Как мы видели, основу этого «Дейтерономистского кружка», объединенного страстным стремлением подтолкнуть Йошиягу к проведению религиозных реформ, составляли видные царские придворные — первосвященник Хилкиягу, царский писец Шафан. Один лишь Йермиягу был там представителем совершенно иных, далеких от двора слоев. Как мы уже говорили в предыдущей главе, весь «Дейтерономистский цикл», включая «Второзаконие», написан с позиций жрецов-левитов — выходцев из израильского города Шило. Так вот, Йермиягу, утверждает Гальперин, является одним из этих левитов. В самом деле, он — единственный библейский пророк, в чьей книге прямо упоминается Шило (и даже целых четыре раза). При этом оно именуется там в точном соответствии со стилем «Второзакония» — как «место, где Господь повелел пребывать Имени своему». В терминах «Второзакония» это означает центральное место культа Ягве. Наконец, Шило в ТАНАХе связано с именем жреца Авиатара, которого Давид назначил одним из двух иерусалимских первосвященников, а Соломон отправил в ссылку в село Анатот под Иерусалимом.

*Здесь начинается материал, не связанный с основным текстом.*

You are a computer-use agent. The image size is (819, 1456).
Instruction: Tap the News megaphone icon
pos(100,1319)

Между тем, первая же фраза пророческой книги Йермиягу гласит: «Слова Йермиягу, сына Хилкиягу, из священников, которые в Анатоте». Иными словами, пророк действительно был потомком левитов Шило. Этот факт сильнейшим образом подкрепляет гипотезу о том, что именно он был автором «Дейтерономистского цикла».

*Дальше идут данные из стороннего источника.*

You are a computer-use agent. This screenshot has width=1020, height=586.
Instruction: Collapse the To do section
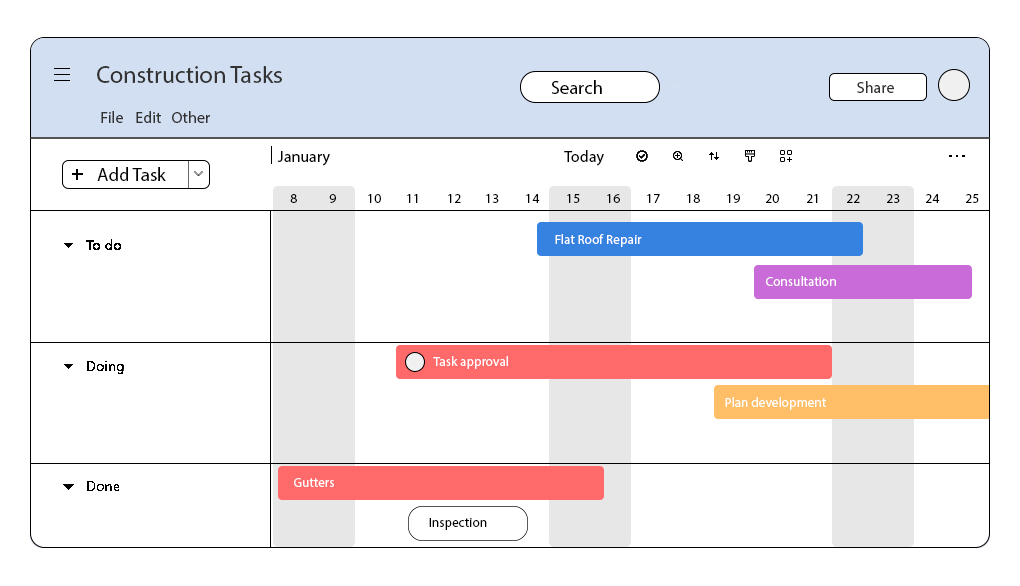68,245
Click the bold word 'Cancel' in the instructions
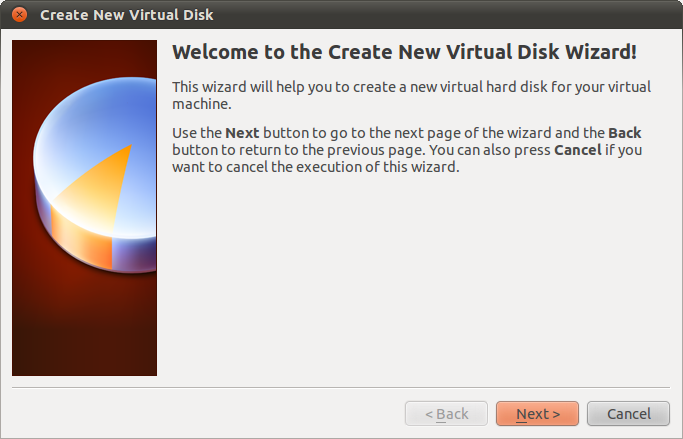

Гипотеза Гальперина была развита другим американским исследователем, Ричардом Фридманом, который, пользуясь теми же приемами и методами доказательства, показал, что окончание «Дейтерономистского цикла», описывающее начальный период вавилонского плена (и созданный, следовательно, уже после взятия Иерусалима вавилонянами в 597 г. до н. э.), было, скорее всего, дописано тем же Йермиягу, но уже после его бегства в Египет. Мы не будем приводить здесь все аргументы и доводы Фридмана (они представляются весьма логичными и правдоподобными, хотя, как и у Гальперина, не на сто процентов убедительными; но от библейской критики такой абсолютной доказательности нельзя и требовать). Отметим лишь, что в заключение своего анализа Фридман напоминает о любопытном подтверждении из самого неожиданного источника — Талмуда. Оказывается, та же талмудическая традиция, которая приписывает авторство Пятикнижия Моисею, а книги Йегошуа бин-Нуна — самому Йегошуа, утверждает, что автором обеих книг Царств был пророк Йермиягу!

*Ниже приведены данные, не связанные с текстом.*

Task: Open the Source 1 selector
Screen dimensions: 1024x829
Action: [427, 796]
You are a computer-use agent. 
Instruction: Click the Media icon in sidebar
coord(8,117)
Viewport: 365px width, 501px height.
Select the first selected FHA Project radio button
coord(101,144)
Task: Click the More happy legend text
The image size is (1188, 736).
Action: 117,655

Работы Фридмана, опубликованные в середине и конце 70-х годов, отчасти решили давний спор о так называемой «Дейтерономистской школе». Некоторые историки-библеисты утверждали, что «Дейтерономистский цикл» был создан не одним автором, а несколькими, но принадлежавшими к одной и той же школе и потому писавшими в одном стиле, с одинаковыми литературными и прочими особенностями. По Фридману, мера близости основного корпуса Дейтерономистских книг друг к другу и к заключению всего цикла (написанному в изгнании) является настолько феноменальной, что написать все это мог только один й тот же человек, но никак не группа людей. В этой связи хотелось бы отметить одну любопытную деталь. Существуют историки, которые утверждают, что книгу пророка Йермиягу (а, возможно, и все другие произведения этого пророка, включая «Дейтерономистский цикл») написал в действительности часто упоминаемый в этой книге писец «Барух, сын Нерия». О нем известно, что он переписывал для Йермиягу ряд документов, был близким к нему человеком и отправился с ним в изгнание в Египет. В сущности, не так уж важно в действительности, кто написал книги пророка — сам он или его писец; куда важнее, что все они были написаны одним и тем же человеком. Но любопытная — и я бы даже сказал, волнующая — деталь, связанная с писцом Барухом, состоит совсем в другом. В 1980 году израильский археолог Нахман Авигад нашел оттиск печати, запечатленный на древнем (между VII и VI вв. до н. э.) папирусе, где совершенно ясно и недвусмысленно читается: «Принадлежит Баруху, сыну Нерия, писцу»! Это был первый в истории предмет, лично связанный с человеком, имя которого упоминается в тексте ТАНАХа. И какого человека — писца пророка Йермиягу, возможно, даже автора великого танахического Семикнижия! Ощущение поистине волнующее — словно прикоснулся к живому Йермиягу…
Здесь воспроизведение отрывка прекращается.